Nota de falecimento
Se falarem mais de mim do que de Jesus Cristo,
chame a atenção deles.
(Vinícius de Moraes,
Se eu morrer antes de você)
Transcrever todo o poema de Vinícius seria justo e, julgo, suficiente. Contudo, há dentro de mim verbos em busca de papel. Tudo de que precisava era uma bola quicando, esperando o chute. Eis que a vejo diante dos olhos. Óbvio, o que desperta em mim tal movimento são os noticiários jornalísticos das últimas horas. Mais especificamente, aqueles em torno a um certo morto, cuja paráfrase assim se anuncia: vocês vão ter que me enterrar.
Mas voltemos ao poema...
Se eu morrer antes de você é uma mistura de finitude e infinitude, uma ponte entre o que é temporal e o que é eterno. E se tem algo de que a poesia dá conta é explorar universos e sentimentos diante dos quais a razão pura, por fim, precisa se calar, pois insuficiente. A poética tem a virtude e o dom de traspassar o finito e lançar-nos em outras possibilidades. O amor, a beleza, os dramas da vida, os seus mistérios, um povo, uma língua, uma história, o nascimento, a morte... – tudo é matéria prima para a poesia e os seus caminhos para extrair verdades são bem outros. A leveza do seu tom, a concisão da ideia livre de superficialidades, os cortes cirúrgicos, as métricas ou a assimetria, uma vazão de emoções em apenas um fio d’água, a metáfora, o paradoxo, a parábola e tanto mais revelam-se propriedades suas. Bem-aventurados os poetas que criam e recriam, constantemente, a vida.
Mas eu falava dos noticiários...
Quando, antes de nós, morre um pobre coitado em algum rincão por aí, morte maestralmente anunciada por Ferreira Gullar em Notícias da morte de Alberto da Silva (poema dramático para muitas vozes), quem se interessa? Bem descrito pelo poeta, é, de fato, assim que se conclui:
Enfim este é morto:
um anônimo brasileiro
do Rio de Janeiro
de quem nesta oportunidade
damos notícia à cidade.
Porém, quando o falecido é um famoso, o rosário é outro. Quanta louvação. O fato vira efeméride. Glórias e mais glórias e somente glórias em seu currículo. Loas se amontoam internet afora. Sinos dobram, autoridades se condoem, o luto oficial é estabelecido... Um herói nasce! Vanitas vanitatum, diria o Eclesiastes. Vaidade das vaidades! E o anônimo que morreu, quem se lembra dele? Somente o poeta em seus versos:
Não foi nada de mais, claro, o que aconteceu:
apenas um homem, igual aos outros, que morreu
Que nos importa agora se quando menino
o seu grande sonho foi tocar violino?
Que nos importa agora quando o vamos enterrar
se ele não teve sequer tempo de namorar?
Que nos importa agora quando tudo está findo
se um dia ele achou que o mar estava lindo?

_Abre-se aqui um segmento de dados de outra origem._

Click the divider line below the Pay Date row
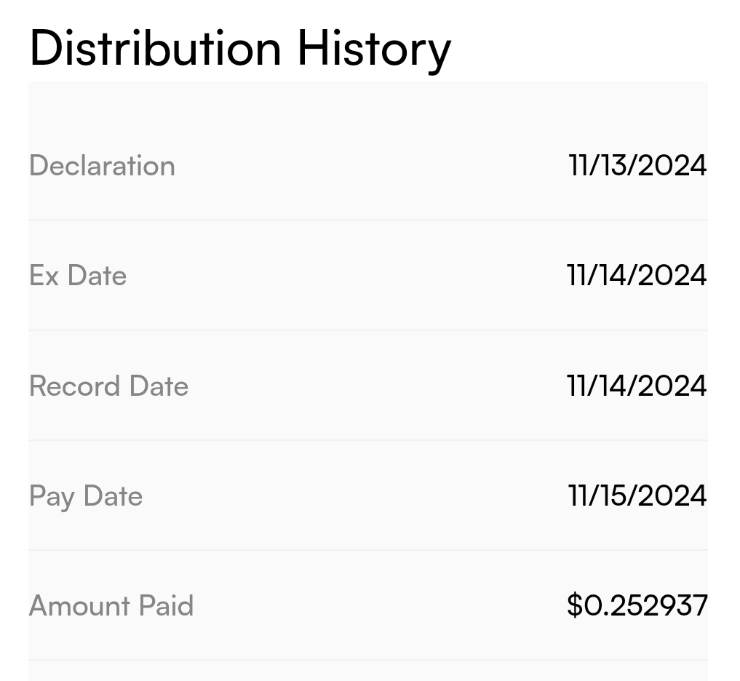 click(x=367, y=550)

Que nos importa agora se algum dia ele quis
conhecer Nova York, Londres ou Paris?
Que nos importa agora se na mente confusa
ele às vezes pensava que a vida era injusta?
Mas o que vim mesmo falar...?
Minha função sacerdotal faz com que eu presida funerais. Há em todos eles, independente de posição social que ocupe o defunto – afinal, a morte iguala-nos a todos –, três coisas que busco: consolar os que choram, falar de Jesus Cristo e lembrar-me de que um dia eu serei o próximo. Porque diante da morte de alguém, precisamos apenas disto: consolação, Jesus Cristo e consciência da finitude. O mais, Vanitas vanitatum, et omnia vanitas! Poeira... E aos vermes: vocês vão ter que me engolir...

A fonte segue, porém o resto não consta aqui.